WHAT THE EXERCISE ASKS: Return every line of the data below verbatim, with no changes.

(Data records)

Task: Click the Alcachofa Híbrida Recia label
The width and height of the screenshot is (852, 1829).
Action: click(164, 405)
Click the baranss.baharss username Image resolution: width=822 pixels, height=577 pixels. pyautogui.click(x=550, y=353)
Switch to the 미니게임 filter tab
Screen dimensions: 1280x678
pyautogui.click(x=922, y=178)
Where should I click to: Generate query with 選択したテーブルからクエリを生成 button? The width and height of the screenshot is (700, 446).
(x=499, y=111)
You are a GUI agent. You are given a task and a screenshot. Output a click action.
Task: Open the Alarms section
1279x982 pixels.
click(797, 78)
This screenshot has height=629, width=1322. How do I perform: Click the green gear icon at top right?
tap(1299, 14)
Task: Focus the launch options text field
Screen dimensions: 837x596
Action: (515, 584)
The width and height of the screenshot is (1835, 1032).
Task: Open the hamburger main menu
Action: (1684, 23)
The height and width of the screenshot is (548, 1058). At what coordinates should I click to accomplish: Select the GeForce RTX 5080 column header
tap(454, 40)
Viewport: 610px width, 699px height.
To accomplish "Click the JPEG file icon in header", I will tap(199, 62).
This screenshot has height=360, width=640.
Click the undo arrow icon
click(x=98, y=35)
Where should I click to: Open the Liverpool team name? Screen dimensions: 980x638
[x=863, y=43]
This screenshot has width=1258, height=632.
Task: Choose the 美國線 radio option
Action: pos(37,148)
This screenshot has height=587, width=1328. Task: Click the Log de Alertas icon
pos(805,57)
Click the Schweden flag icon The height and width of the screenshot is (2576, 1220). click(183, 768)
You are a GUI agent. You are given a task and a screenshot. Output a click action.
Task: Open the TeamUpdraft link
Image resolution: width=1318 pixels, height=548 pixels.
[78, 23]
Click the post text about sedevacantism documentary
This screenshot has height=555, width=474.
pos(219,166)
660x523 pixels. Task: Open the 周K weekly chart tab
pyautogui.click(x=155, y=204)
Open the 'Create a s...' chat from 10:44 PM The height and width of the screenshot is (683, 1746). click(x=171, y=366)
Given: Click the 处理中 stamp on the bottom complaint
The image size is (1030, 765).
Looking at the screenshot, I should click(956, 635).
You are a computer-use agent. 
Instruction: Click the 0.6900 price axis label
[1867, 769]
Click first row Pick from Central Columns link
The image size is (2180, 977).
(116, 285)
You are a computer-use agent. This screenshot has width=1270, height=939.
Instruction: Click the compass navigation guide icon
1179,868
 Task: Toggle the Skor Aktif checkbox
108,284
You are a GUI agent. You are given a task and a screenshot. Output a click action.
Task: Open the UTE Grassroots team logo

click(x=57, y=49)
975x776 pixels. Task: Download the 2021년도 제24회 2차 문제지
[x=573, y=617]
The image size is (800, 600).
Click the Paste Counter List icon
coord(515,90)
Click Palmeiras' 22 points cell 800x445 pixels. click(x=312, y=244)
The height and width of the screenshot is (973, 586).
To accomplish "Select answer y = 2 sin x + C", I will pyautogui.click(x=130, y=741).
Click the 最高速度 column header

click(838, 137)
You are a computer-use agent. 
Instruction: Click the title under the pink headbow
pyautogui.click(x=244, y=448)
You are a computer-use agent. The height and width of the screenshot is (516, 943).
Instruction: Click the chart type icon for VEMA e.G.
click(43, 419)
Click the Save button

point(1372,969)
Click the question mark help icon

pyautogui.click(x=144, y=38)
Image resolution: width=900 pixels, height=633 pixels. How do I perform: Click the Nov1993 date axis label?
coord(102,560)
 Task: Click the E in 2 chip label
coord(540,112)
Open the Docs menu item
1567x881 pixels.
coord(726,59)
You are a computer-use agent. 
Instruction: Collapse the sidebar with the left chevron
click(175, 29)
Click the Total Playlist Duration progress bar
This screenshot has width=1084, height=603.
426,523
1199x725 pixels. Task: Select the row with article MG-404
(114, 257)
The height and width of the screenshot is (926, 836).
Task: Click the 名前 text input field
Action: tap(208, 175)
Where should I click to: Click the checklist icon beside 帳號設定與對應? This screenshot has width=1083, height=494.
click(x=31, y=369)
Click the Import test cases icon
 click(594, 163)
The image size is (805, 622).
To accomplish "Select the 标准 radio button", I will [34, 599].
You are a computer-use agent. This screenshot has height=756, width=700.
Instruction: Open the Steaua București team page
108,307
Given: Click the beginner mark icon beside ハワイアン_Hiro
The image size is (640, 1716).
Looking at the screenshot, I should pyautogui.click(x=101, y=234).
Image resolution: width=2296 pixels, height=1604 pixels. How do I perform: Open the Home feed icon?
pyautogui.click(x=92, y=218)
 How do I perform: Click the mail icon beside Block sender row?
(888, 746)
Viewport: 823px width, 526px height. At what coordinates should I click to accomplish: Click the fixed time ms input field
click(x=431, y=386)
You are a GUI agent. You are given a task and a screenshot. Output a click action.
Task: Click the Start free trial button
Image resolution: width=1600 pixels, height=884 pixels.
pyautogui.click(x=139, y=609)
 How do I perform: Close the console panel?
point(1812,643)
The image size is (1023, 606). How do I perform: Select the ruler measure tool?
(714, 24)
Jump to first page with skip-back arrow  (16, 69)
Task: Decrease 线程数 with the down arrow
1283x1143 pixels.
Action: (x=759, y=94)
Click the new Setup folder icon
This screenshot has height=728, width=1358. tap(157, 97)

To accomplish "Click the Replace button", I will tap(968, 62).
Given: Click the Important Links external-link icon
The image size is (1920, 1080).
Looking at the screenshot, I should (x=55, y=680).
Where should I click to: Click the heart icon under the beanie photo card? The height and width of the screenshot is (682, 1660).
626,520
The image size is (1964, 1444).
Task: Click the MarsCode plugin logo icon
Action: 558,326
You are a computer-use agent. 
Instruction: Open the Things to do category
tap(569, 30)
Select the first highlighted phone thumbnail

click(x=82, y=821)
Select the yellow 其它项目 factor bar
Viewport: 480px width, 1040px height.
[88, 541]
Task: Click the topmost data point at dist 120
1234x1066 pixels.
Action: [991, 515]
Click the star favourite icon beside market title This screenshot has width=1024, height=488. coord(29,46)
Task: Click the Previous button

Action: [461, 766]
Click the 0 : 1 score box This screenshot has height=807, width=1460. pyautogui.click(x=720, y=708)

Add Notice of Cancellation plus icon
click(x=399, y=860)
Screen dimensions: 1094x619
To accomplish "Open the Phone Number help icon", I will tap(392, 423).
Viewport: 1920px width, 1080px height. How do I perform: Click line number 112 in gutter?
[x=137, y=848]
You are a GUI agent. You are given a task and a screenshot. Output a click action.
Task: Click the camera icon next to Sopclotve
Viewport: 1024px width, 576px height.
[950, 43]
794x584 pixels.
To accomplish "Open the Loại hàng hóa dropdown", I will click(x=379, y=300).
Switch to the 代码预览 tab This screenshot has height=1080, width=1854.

SOLUTION TO THIS TASK:
Task: Click the Alcachofa Híbrida Recia label
The width and height of the screenshot is (852, 1829).
Action: click(164, 405)
Click the baranss.baharss username Image resolution: width=822 pixels, height=577 pixels. pyautogui.click(x=550, y=353)
Switch to the 미니게임 filter tab
Screen dimensions: 1280x678
pyautogui.click(x=922, y=178)
Where should I click to: Generate query with 選択したテーブルからクエリを生成 button? The width and height of the screenshot is (700, 446).
(x=499, y=111)
You are a GUI agent. You are given a task and a screenshot. Output a click action.
Task: Open the Alarms section
1279x982 pixels.
click(797, 78)
This screenshot has height=629, width=1322. How do I perform: Click the green gear icon at top right?
tap(1299, 14)
Task: Focus the launch options text field
Screen dimensions: 837x596
Action: (515, 584)
The width and height of the screenshot is (1835, 1032).
Task: Open the hamburger main menu
Action: (1684, 23)
The height and width of the screenshot is (548, 1058). At what coordinates should I click to accomplish: Select the GeForce RTX 5080 column header
tap(454, 40)
Viewport: 610px width, 699px height.
To accomplish "Click the JPEG file icon in header", I will tap(199, 62).
This screenshot has height=360, width=640.
Click the undo arrow icon
click(x=98, y=35)
Where should I click to: Open the Liverpool team name? Screen dimensions: 980x638
[x=863, y=43]
This screenshot has width=1258, height=632.
Task: Choose the 美國線 radio option
Action: pos(37,148)
This screenshot has height=587, width=1328. Task: Click the Log de Alertas icon
pos(805,57)
Click the Schweden flag icon The height and width of the screenshot is (2576, 1220). click(183, 768)
You are a GUI agent. You are given a task and a screenshot. Output a click action.
Task: Open the TeamUpdraft link
Image resolution: width=1318 pixels, height=548 pixels.
[78, 23]
Click the post text about sedevacantism documentary
This screenshot has height=555, width=474.
pos(219,166)
660x523 pixels. Task: Open the 周K weekly chart tab
pyautogui.click(x=155, y=204)
Open the 'Create a s...' chat from 10:44 PM The height and width of the screenshot is (683, 1746). click(x=171, y=366)
Given: Click the 处理中 stamp on the bottom complaint
The image size is (1030, 765).
Looking at the screenshot, I should click(956, 635).
You are a computer-use agent. 
Instruction: Click the 0.6900 price axis label
[1867, 769]
Click first row Pick from Central Columns link
The image size is (2180, 977).
(116, 285)
You are a computer-use agent. This screenshot has width=1270, height=939.
Instruction: Click the compass navigation guide icon
1179,868
 Task: Toggle the Skor Aktif checkbox
108,284
You are a GUI agent. You are given a task and a screenshot. Output a click action.
Task: Open the UTE Grassroots team logo

click(x=57, y=49)
975x776 pixels. Task: Download the 2021년도 제24회 2차 문제지
[x=573, y=617]
The image size is (800, 600).
Click the Paste Counter List icon
coord(515,90)
Click Palmeiras' 22 points cell 800x445 pixels. click(x=312, y=244)
The height and width of the screenshot is (973, 586).
To accomplish "Select answer y = 2 sin x + C", I will pyautogui.click(x=130, y=741).
Click the 最高速度 column header

click(838, 137)
You are a computer-use agent. 
Instruction: Click the title under the pink headbow
pyautogui.click(x=244, y=448)
You are a computer-use agent. The height and width of the screenshot is (516, 943).
Instruction: Click the chart type icon for VEMA e.G.
click(43, 419)
Click the Save button

point(1372,969)
Click the question mark help icon

pyautogui.click(x=144, y=38)
Image resolution: width=900 pixels, height=633 pixels. How do I perform: Click the Nov1993 date axis label?
coord(102,560)
 Task: Click the E in 2 chip label
coord(540,112)
Open the Docs menu item
1567x881 pixels.
coord(726,59)
You are a computer-use agent. 
Instruction: Collapse the sidebar with the left chevron
click(175, 29)
Click the Total Playlist Duration progress bar
This screenshot has width=1084, height=603.
426,523
1199x725 pixels. Task: Select the row with article MG-404
(114, 257)
The height and width of the screenshot is (926, 836).
Task: Click the 名前 text input field
Action: tap(208, 175)
Where should I click to: Click the checklist icon beside 帳號設定與對應? This screenshot has width=1083, height=494.
click(x=31, y=369)
Click the Import test cases icon
 click(594, 163)
The image size is (805, 622).
To accomplish "Select the 标准 radio button", I will [34, 599].
You are a computer-use agent. This screenshot has height=756, width=700.
Instruction: Open the Steaua București team page
108,307
Given: Click the beginner mark icon beside ハワイアン_Hiro
The image size is (640, 1716).
Looking at the screenshot, I should pyautogui.click(x=101, y=234).
Image resolution: width=2296 pixels, height=1604 pixels. How do I perform: Open the Home feed icon?
pyautogui.click(x=92, y=218)
 How do I perform: Click the mail icon beside Block sender row?
(888, 746)
Viewport: 823px width, 526px height. At what coordinates should I click to accomplish: Click the fixed time ms input field
click(x=431, y=386)
You are a GUI agent. You are given a task and a screenshot. Output a click action.
Task: Click the Start free trial button
Image resolution: width=1600 pixels, height=884 pixels.
pyautogui.click(x=139, y=609)
 How do I perform: Close the console panel?
point(1812,643)
The image size is (1023, 606). How do I perform: Select the ruler measure tool?
(714, 24)
Jump to first page with skip-back arrow  (16, 69)
Task: Decrease 线程数 with the down arrow
1283x1143 pixels.
Action: (x=759, y=94)
Click the new Setup folder icon
This screenshot has height=728, width=1358. tap(157, 97)

To accomplish "Click the Replace button", I will tap(968, 62).
Given: Click the Important Links external-link icon
The image size is (1920, 1080).
Looking at the screenshot, I should (x=55, y=680).
Where should I click to: Click the heart icon under the beanie photo card? The height and width of the screenshot is (682, 1660).
626,520
The image size is (1964, 1444).
Task: Click the MarsCode plugin logo icon
Action: 558,326
You are a computer-use agent. 
Instruction: Open the Things to do category
tap(569, 30)
Select the first highlighted phone thumbnail

click(x=82, y=821)
Select the yellow 其它项目 factor bar
Viewport: 480px width, 1040px height.
[88, 541]
Task: Click the topmost data point at dist 120
1234x1066 pixels.
Action: [991, 515]
Click the star favourite icon beside market title This screenshot has width=1024, height=488. coord(29,46)
Task: Click the Previous button

Action: [461, 766]
Click the 0 : 1 score box This screenshot has height=807, width=1460. pyautogui.click(x=720, y=708)

Add Notice of Cancellation plus icon
click(x=399, y=860)
Screen dimensions: 1094x619
To accomplish "Open the Phone Number help icon", I will tap(392, 423).
Viewport: 1920px width, 1080px height. How do I perform: Click line number 112 in gutter?
[x=137, y=848]
You are a GUI agent. You are given a task and a screenshot. Output a click action.
Task: Click the camera icon next to Sopclotve
Viewport: 1024px width, 576px height.
[950, 43]
794x584 pixels.
To accomplish "Open the Loại hàng hóa dropdown", I will click(x=379, y=300).
Switch to the 代码预览 tab This screenshot has height=1080, width=1854.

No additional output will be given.